Teacher and Healthcare Groups Agree: Let’s Get Together and Raise a Little Revenue

Coalition gathers at the Capitol to rebut comptroller’s suggestion that Texas can either pay for school growth or Medicaid, but not both.

by

Patrick Michels

All summer, state comptroller Susan Combs has been on a barnstorming tour around Texas—from Allen to Waxahachie, Cypress Creek to San Angelo—armed with pie-chart poster-boards to describe the coming financial mess if we keep spending like we do on health care and schools.

Her message, in short: We’re spending more and more of our budget on those two items, and we can’t keep it up. Combs, who’s probably running for lieutenant governor in 2014, billed the events simply as budget-themed town halls—but there was a scary message about the “big red” threat of rising Medicaid costs.

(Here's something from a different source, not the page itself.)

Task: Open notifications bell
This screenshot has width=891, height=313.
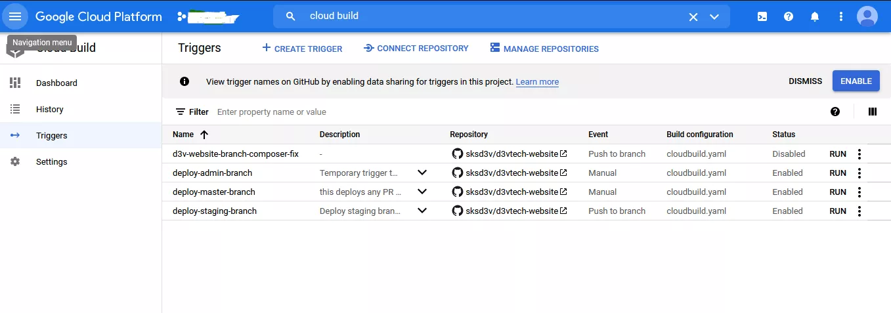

She’s made dozens of these stops, sometimes a couple in a day, in rural towns and far-out suburbs. Here’s how she put it in Waxahachie, according to the Daily Light:

“I’m a big fan of public education, but I want all of the money in the classroom,” Combs said. “What that means is that we’re going to probably have to be more creative and innovative, because of the pressures on the national debt and the pressure from Medicaid.”

So here in Austin Wednesday morning, a coalition of healthcare and education groups gathered at the Capitol to try and beat back the idea that Texans have to choose between paying for schools or our growing demand for Medicaid. Texas Forward, a kind of public interest supergroup with dozens of members, organized the policy party, featuring bona fide lab-coated doctors side by side with teachers and union reps.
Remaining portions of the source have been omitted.